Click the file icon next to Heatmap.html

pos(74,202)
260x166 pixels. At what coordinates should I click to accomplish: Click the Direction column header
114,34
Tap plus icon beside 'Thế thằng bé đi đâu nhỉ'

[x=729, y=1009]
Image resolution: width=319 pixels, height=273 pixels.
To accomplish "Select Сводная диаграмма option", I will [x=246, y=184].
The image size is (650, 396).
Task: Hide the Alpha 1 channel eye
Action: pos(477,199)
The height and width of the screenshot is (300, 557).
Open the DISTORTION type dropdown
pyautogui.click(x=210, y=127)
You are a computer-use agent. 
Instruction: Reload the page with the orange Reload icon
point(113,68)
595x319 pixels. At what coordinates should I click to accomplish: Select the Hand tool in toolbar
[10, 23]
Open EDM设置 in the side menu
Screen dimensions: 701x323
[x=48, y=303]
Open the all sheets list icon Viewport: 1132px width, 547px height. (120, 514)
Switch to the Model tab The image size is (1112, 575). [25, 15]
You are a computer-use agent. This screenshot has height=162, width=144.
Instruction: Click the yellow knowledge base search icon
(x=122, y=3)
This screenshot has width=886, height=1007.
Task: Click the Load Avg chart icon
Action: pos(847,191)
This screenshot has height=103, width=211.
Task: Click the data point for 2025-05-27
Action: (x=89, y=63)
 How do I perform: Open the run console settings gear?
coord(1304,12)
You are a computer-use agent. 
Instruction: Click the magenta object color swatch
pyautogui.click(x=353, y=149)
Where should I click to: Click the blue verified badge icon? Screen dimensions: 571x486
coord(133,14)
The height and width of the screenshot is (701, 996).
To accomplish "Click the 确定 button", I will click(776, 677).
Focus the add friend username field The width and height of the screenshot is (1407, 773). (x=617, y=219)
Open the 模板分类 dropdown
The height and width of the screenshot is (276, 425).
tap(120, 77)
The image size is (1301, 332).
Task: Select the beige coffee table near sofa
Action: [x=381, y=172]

***

▶ [WHAT NEEDS TO BE DONE] Each line of the data should be transcribed exactly.

▶ [RESULT FOR THIS EXERCISE]
Click the file icon next to Heatmap.html

pos(74,202)
260x166 pixels. At what coordinates should I click to accomplish: Click the Direction column header
114,34
Tap plus icon beside 'Thế thằng bé đi đâu nhỉ'

[x=729, y=1009]
Image resolution: width=319 pixels, height=273 pixels.
To accomplish "Select Сводная диаграмма option", I will [x=246, y=184].
The image size is (650, 396).
Task: Hide the Alpha 1 channel eye
Action: pos(477,199)
The height and width of the screenshot is (300, 557).
Open the DISTORTION type dropdown
pyautogui.click(x=210, y=127)
You are a computer-use agent. 
Instruction: Reload the page with the orange Reload icon
point(113,68)
595x319 pixels. At what coordinates should I click to accomplish: Select the Hand tool in toolbar
[10, 23]
Open EDM设置 in the side menu
Screen dimensions: 701x323
[x=48, y=303]
Open the all sheets list icon Viewport: 1132px width, 547px height. (120, 514)
Switch to the Model tab The image size is (1112, 575). [25, 15]
You are a computer-use agent. This screenshot has height=162, width=144.
Instruction: Click the yellow knowledge base search icon
(x=122, y=3)
This screenshot has width=886, height=1007.
Task: Click the Load Avg chart icon
Action: pos(847,191)
This screenshot has height=103, width=211.
Task: Click the data point for 2025-05-27
Action: (x=89, y=63)
 How do I perform: Open the run console settings gear?
coord(1304,12)
You are a computer-use agent. 
Instruction: Click the magenta object color swatch
pyautogui.click(x=353, y=149)
Where should I click to: Click the blue verified badge icon? Screen dimensions: 571x486
coord(133,14)
The height and width of the screenshot is (701, 996).
To accomplish "Click the 确定 button", I will click(776, 677).
Focus the add friend username field The width and height of the screenshot is (1407, 773). (x=617, y=219)
Open the 模板分类 dropdown
The height and width of the screenshot is (276, 425).
tap(120, 77)
The image size is (1301, 332).
Task: Select the beige coffee table near sofa
Action: [x=381, y=172]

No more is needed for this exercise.